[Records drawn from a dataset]
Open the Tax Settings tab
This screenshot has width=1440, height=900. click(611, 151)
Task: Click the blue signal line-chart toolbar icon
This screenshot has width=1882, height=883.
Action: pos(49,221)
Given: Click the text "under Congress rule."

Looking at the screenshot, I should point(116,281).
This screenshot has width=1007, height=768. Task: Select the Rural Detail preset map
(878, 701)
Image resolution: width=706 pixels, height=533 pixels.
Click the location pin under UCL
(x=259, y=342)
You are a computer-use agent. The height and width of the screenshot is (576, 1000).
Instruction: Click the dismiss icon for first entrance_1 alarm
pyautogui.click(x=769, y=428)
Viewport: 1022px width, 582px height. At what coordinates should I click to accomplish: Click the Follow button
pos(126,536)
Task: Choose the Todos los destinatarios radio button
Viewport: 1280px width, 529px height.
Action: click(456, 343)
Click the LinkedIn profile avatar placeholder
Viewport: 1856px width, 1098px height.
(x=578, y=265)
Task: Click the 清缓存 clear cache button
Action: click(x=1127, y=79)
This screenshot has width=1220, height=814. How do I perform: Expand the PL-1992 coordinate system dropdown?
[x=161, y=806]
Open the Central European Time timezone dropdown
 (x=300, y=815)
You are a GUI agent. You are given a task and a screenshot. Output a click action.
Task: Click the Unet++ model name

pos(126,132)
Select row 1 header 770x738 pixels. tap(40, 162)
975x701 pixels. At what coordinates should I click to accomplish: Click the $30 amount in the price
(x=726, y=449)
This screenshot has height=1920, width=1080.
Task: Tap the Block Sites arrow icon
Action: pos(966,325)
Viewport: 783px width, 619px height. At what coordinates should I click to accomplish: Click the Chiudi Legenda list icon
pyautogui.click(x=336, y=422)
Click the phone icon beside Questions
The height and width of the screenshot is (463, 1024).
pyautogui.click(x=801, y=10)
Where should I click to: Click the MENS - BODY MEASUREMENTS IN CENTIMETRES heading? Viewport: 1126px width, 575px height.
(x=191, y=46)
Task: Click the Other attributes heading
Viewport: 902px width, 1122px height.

# [What you should do]
All entries must be repeated exactly.

# [Written reply]
Open the Tax Settings tab
This screenshot has width=1440, height=900. click(611, 151)
Task: Click the blue signal line-chart toolbar icon
This screenshot has width=1882, height=883.
Action: pos(49,221)
Given: Click the text "under Congress rule."

Looking at the screenshot, I should point(116,281).
This screenshot has width=1007, height=768. Task: Select the Rural Detail preset map
(878, 701)
Image resolution: width=706 pixels, height=533 pixels.
Click the location pin under UCL
(x=259, y=342)
You are a computer-use agent. The height and width of the screenshot is (576, 1000).
Instruction: Click the dismiss icon for first entrance_1 alarm
pyautogui.click(x=769, y=428)
Viewport: 1022px width, 582px height. At what coordinates should I click to accomplish: Click the Follow button
pos(126,536)
Task: Choose the Todos los destinatarios radio button
Viewport: 1280px width, 529px height.
Action: click(456, 343)
Click the LinkedIn profile avatar placeholder
Viewport: 1856px width, 1098px height.
(x=578, y=265)
Task: Click the 清缓存 clear cache button
Action: click(x=1127, y=79)
This screenshot has width=1220, height=814. How do I perform: Expand the PL-1992 coordinate system dropdown?
[x=161, y=806]
Open the Central European Time timezone dropdown
 (x=300, y=815)
You are a GUI agent. You are given a task and a screenshot. Output a click action.
Task: Click the Unet++ model name

pos(126,132)
Select row 1 header 770x738 pixels. tap(40, 162)
975x701 pixels. At what coordinates should I click to accomplish: Click the $30 amount in the price
(x=726, y=449)
This screenshot has height=1920, width=1080.
Task: Tap the Block Sites arrow icon
Action: pos(966,325)
Viewport: 783px width, 619px height. At what coordinates should I click to accomplish: Click the Chiudi Legenda list icon
pyautogui.click(x=336, y=422)
Click the phone icon beside Questions
The height and width of the screenshot is (463, 1024).
pyautogui.click(x=801, y=10)
Where should I click to: Click the MENS - BODY MEASUREMENTS IN CENTIMETRES heading? Viewport: 1126px width, 575px height.
(x=191, y=46)
Task: Click the Other attributes heading
Viewport: 902px width, 1122px height.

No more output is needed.